[[ DATASET EXTRACT, beginning ]]
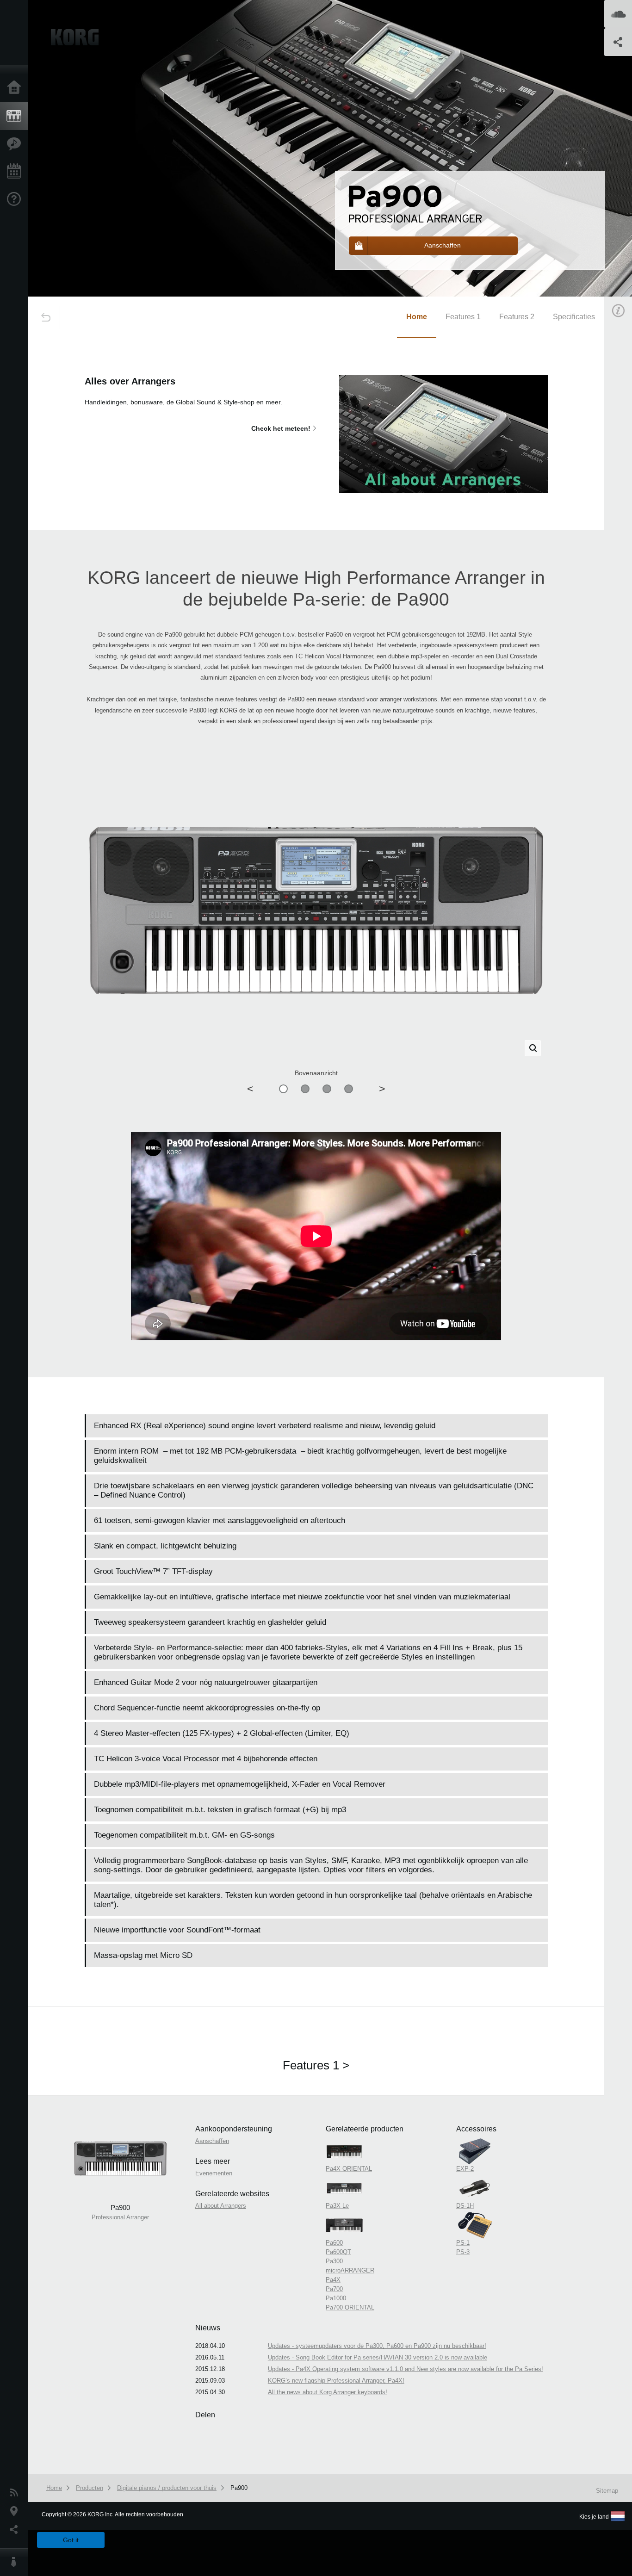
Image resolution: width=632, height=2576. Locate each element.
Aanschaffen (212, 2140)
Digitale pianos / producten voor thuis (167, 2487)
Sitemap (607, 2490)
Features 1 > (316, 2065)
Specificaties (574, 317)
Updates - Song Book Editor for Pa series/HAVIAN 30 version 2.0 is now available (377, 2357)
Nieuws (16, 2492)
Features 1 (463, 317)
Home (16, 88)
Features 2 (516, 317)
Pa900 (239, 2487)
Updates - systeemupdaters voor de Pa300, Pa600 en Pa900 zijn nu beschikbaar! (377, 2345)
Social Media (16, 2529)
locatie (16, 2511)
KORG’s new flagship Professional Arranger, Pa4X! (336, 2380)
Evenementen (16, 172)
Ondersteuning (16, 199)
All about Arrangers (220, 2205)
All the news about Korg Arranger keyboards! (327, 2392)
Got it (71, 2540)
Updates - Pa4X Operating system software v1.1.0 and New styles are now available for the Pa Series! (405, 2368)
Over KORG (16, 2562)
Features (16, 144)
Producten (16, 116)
[[ DATASET EXTRACT, end ]]
**WHAT IS BEING ASKED**
Repeat each entry exactly. Pictures do not belong in the copy.

**ANSWER TO THE EXERCISE**
Image resolution: width=632, height=2576. Locate each element.
Aanschaffen (212, 2140)
Digitale pianos / producten voor thuis (167, 2487)
Sitemap (607, 2490)
Features 1 > (316, 2065)
Specificaties (574, 317)
Updates - Song Book Editor for Pa series/HAVIAN 30 version 2.0 is now available (377, 2357)
Nieuws (16, 2492)
Features 1 (463, 317)
Home (16, 88)
Features 2 (516, 317)
Pa900 (239, 2487)
Updates - systeemupdaters voor de Pa300, Pa600 en Pa900 zijn nu beschikbaar! (377, 2345)
Social Media (16, 2529)
locatie (16, 2511)
KORG’s new flagship Professional Arranger, Pa4X! (336, 2380)
Evenementen (16, 172)
Ondersteuning (16, 199)
All about Arrangers (220, 2205)
All the news about Korg Arranger keyboards! (327, 2392)
Got it (71, 2540)
Updates - Pa4X Operating system software v1.1.0 and New styles are now available for the Pa Series! (405, 2368)
Over KORG (16, 2562)
Features (16, 144)
Producten (16, 116)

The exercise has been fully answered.